The interim leaders of the U.S. Marshals Service and the Bureau of Alcohol, Tobacco, Firearms and Explosives (ATF) will stay in their posts through the end of the Obama administration next year, the Justice Department said Monday.
Neither U.S. Marshals Service Acting Director David Harlow nor interim ATF head Thomas Brandon will be submitted by the White House for Senate confirmation to lead their respective agencies, the Justice Department indicated, potentially frustrating lawmakers seeking to exercise their role as overseers of the executive branch.
Harlow, who became acting director of the U.S. Marshals in July, will have his title officially expire on Feb. 20. From that point through the end of President Obama’s time in office, he will continue to lead the agency as its deputy director.
Brandon, meanwhile, took the helm of the ATF in April, after serving as deputy director since 2011. His role as acting director expired in October, but the White House has no plans to nominate a replacement, the Justice Department said, leaving him as the top-ranking agency official.
The administration's decision not to submit either of their names for Senate confirmation appears to be recognition of the tough political winds facing leaders of the two law enforcement agencies, especially as scrutiny ramps up in the months ahead of next year's presidential election.

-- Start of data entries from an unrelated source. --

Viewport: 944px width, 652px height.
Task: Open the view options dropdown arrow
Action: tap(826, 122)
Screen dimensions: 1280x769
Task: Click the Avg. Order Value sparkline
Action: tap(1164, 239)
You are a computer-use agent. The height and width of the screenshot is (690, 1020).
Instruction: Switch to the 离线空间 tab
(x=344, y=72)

Both Harlow and Brandon have decades of experience within their agencies, and have slowly risen through the ranks.
Together, they “have demonstrated themselves to be outstanding public servants and extraordinary partners in the work of building a stronger, safer nation,” Attorney General Loretta Lynch said in a statement announcing the decision not to seek Senate-confirmed replacements.

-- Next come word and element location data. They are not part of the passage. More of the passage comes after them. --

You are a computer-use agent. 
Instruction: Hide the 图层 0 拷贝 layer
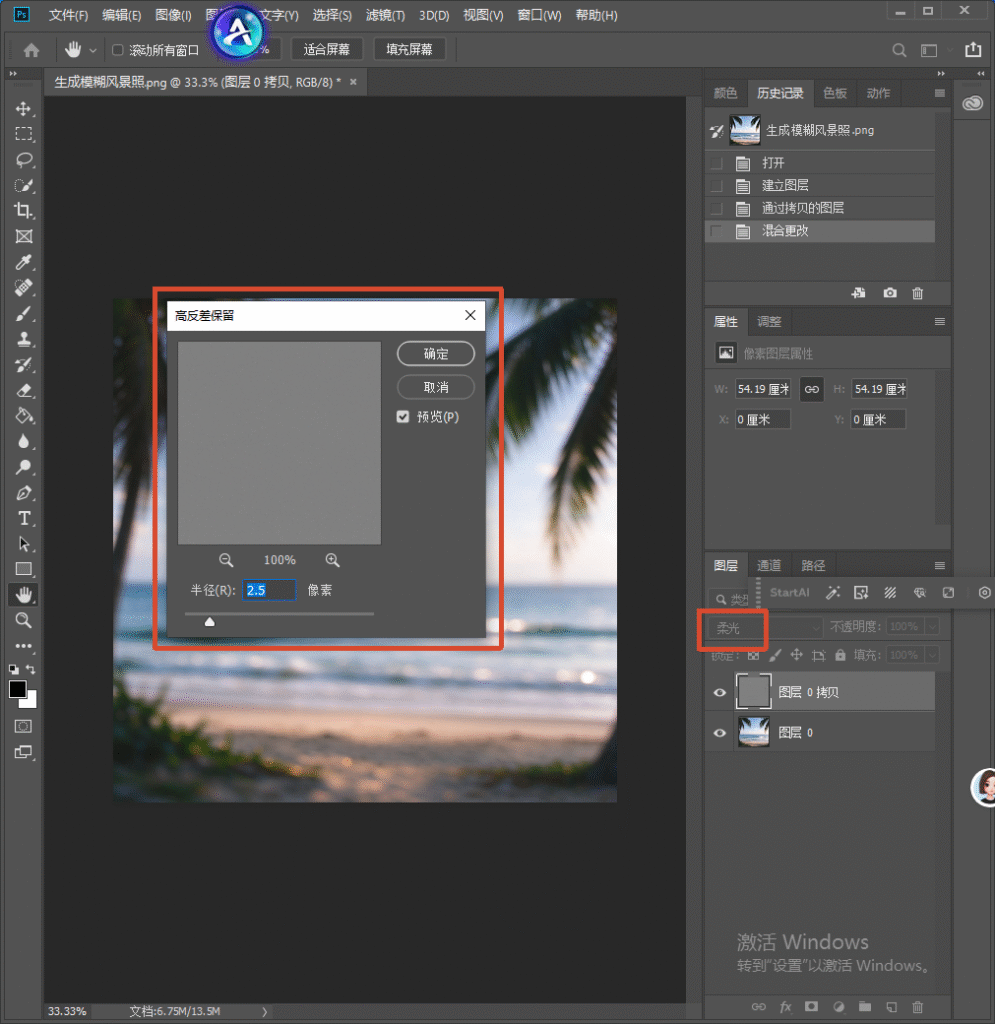(719, 692)
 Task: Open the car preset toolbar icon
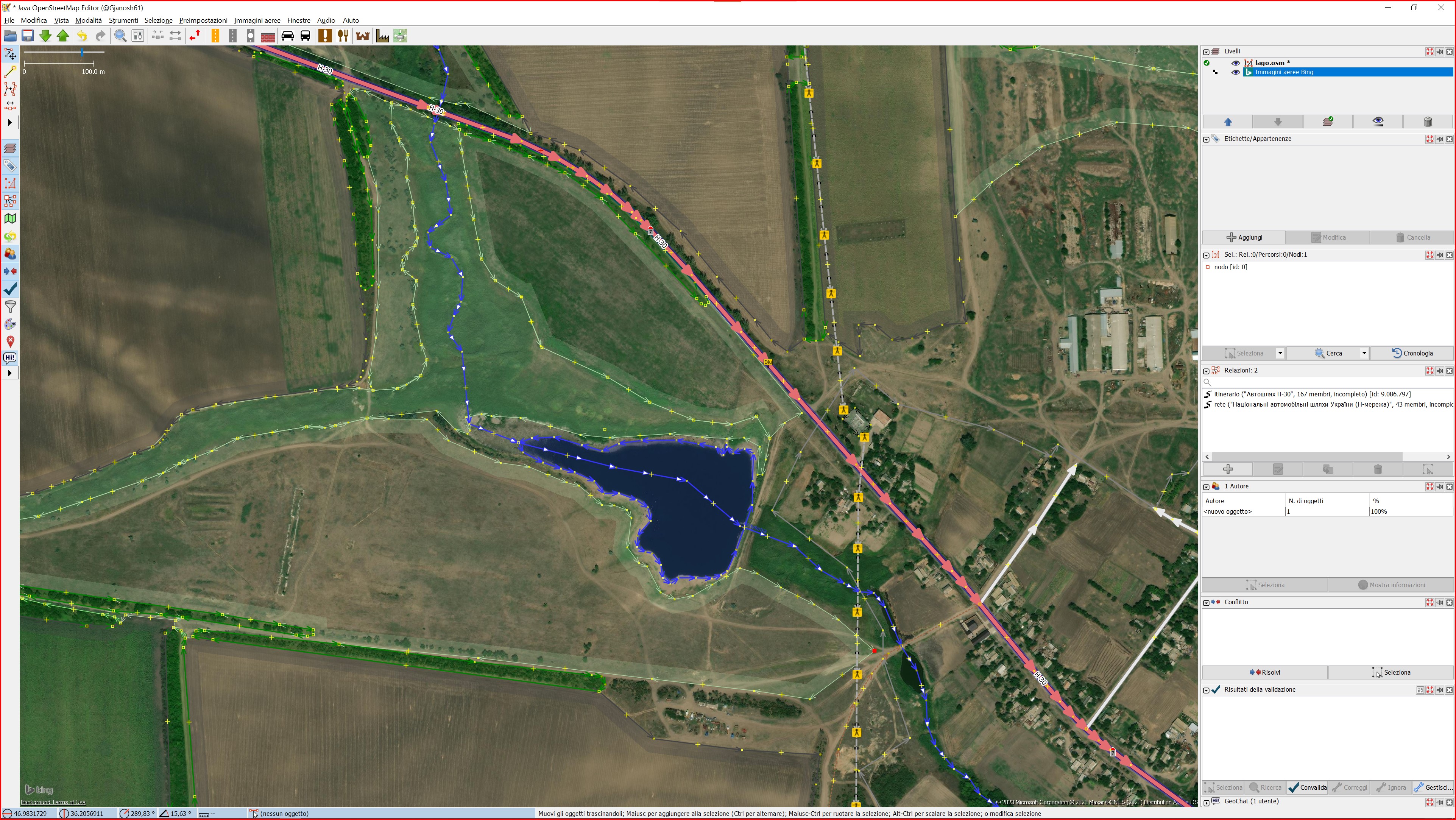[287, 36]
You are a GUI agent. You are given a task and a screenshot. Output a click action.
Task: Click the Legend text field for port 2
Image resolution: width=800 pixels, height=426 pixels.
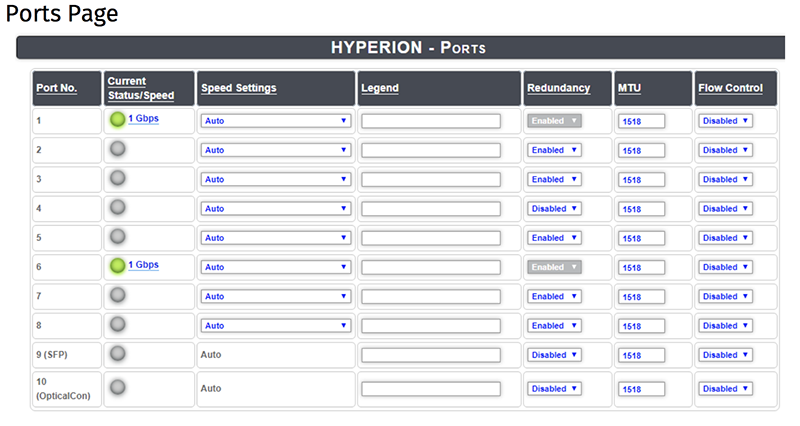[x=431, y=151]
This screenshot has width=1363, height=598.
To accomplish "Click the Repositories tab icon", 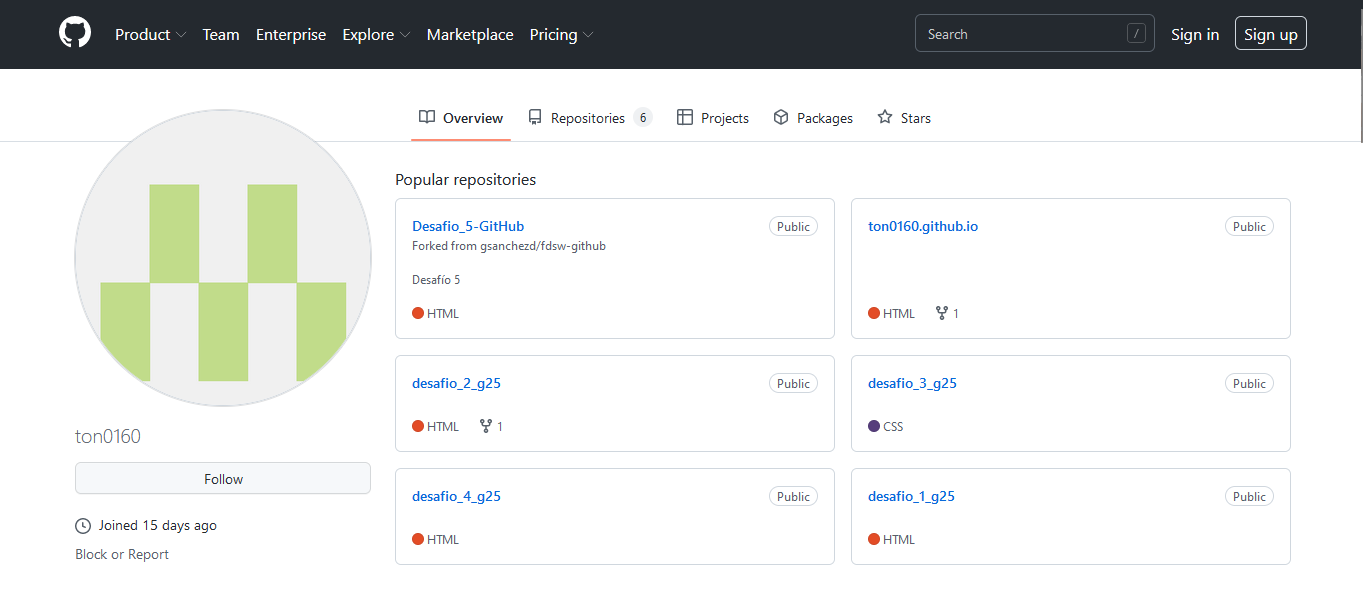I will point(535,117).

Both men began leading their respective agencies earlier this year, following separate controversies that helped push their predecessors out of office.
Former U.S. Marshals Service Director Stacia Hylton announced her resignation in June, following heightened scrutiny over her agency’s use of secret cellphone-tracking technology and suspected misconduct in hiring and use of funds.
Senate Judiciary Committee Chairman Chuck Grassley (R-Iowa) had launched an investigation into the agency’s possible abuse, which has continued after Hylton’s decision to step down.
At the ATF, former Director B. Todd Jones was the agency’s first ever leader to receive Senate confirmation.
However, he stepped down in March, following criticism about the ATF’s proposal to ban certain types of armor-piecing bullets used in some assault rifles. The ATF dropped that plan shortly before Jones announced his resignation.